Mr. Legassick presented the main aims of his research team DeepMind Ethics and Society, which brings together AI researchers with the social mission of making the world a better place and with the incentive of increasing problem-solving capacity in fields such as health care and climate change. Raising awareness among technologists of the ethical and social impact of their work is Mr. Leggasick’s teams major goal. He referred to the astonishing progress in AI research. By way of example, he cited the contribution made by AI in reducing Google’s Data Centre energy consumption by 40 percent. However, he cautioned that, in striving for further technological advancement, ethical and social questions regarding the impacts of AI implementation must not be ignored. Mr. Legassick stressed the importance of helping society to anticipate and control the effects of AI. In his view, we all should be participating in addressing the key ethical challenges in areas such as privacy, transparency, fairness, governance and accountability.

Ms. Zavalishina opened with a rhetorical question: “What is moral?” She underlined the fact that AI is just an algorithm, a programme – not a super-mind – and that we should not expect it to evaluate the morality of its actions. Technology only produces what people want it to produce. Artificial intelligence inherits a bias from humans, whose ethics it is not clear how to measure. A more balanced approach is required from both scholars and the general public. According to Ms. Zavalishina, a paranoid attitude towards AI could be counterproductive as emerging technologies could provide solutions to many challenges so we should not stigmatize their application. She posed the further question as to whether or not implementing AI would be even more immoral and unethical.

During the question and answer period, an engaged audience inquired about the possibility of losing human intellectual capacity as the result of an excessive use of artificial intelligence. Both speakers expressed optimistic views regarding AI implementation.

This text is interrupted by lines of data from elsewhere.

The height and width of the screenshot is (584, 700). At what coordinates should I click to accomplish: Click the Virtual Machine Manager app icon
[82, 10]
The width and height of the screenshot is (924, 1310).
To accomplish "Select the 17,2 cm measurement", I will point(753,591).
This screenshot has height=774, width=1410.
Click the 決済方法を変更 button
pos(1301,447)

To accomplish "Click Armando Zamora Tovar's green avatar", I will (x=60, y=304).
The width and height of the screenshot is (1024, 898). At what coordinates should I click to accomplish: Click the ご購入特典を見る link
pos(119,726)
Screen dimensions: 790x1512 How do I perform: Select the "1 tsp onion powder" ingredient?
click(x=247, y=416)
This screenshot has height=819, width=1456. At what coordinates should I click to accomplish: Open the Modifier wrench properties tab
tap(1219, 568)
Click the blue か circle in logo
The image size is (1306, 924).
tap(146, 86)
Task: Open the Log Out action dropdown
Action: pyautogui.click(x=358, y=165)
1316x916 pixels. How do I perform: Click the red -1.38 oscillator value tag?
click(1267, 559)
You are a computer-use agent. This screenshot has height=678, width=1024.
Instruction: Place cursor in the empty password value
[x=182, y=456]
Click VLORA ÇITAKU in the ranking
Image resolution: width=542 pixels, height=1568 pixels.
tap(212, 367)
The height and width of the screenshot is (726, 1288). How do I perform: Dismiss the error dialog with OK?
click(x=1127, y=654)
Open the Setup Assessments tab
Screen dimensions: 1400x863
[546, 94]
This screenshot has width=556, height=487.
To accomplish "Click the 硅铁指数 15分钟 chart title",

Ms. Zavalishina stressed that AI is a knowledge-based model and therefore the human factor in AI will always be necessary. Mr. Leggasick also noted that emerging technologies can be used as a tool for maintaining human capacity, not a threat to it. Questions were also raised about the use of AI in autonomous weapons and the possibility of unintended consequences connected to the use of emerging technologies. Mr. Leggasick emphasized that, in his opinion, machines should not be given any capacity to identify targets, at least not human ones.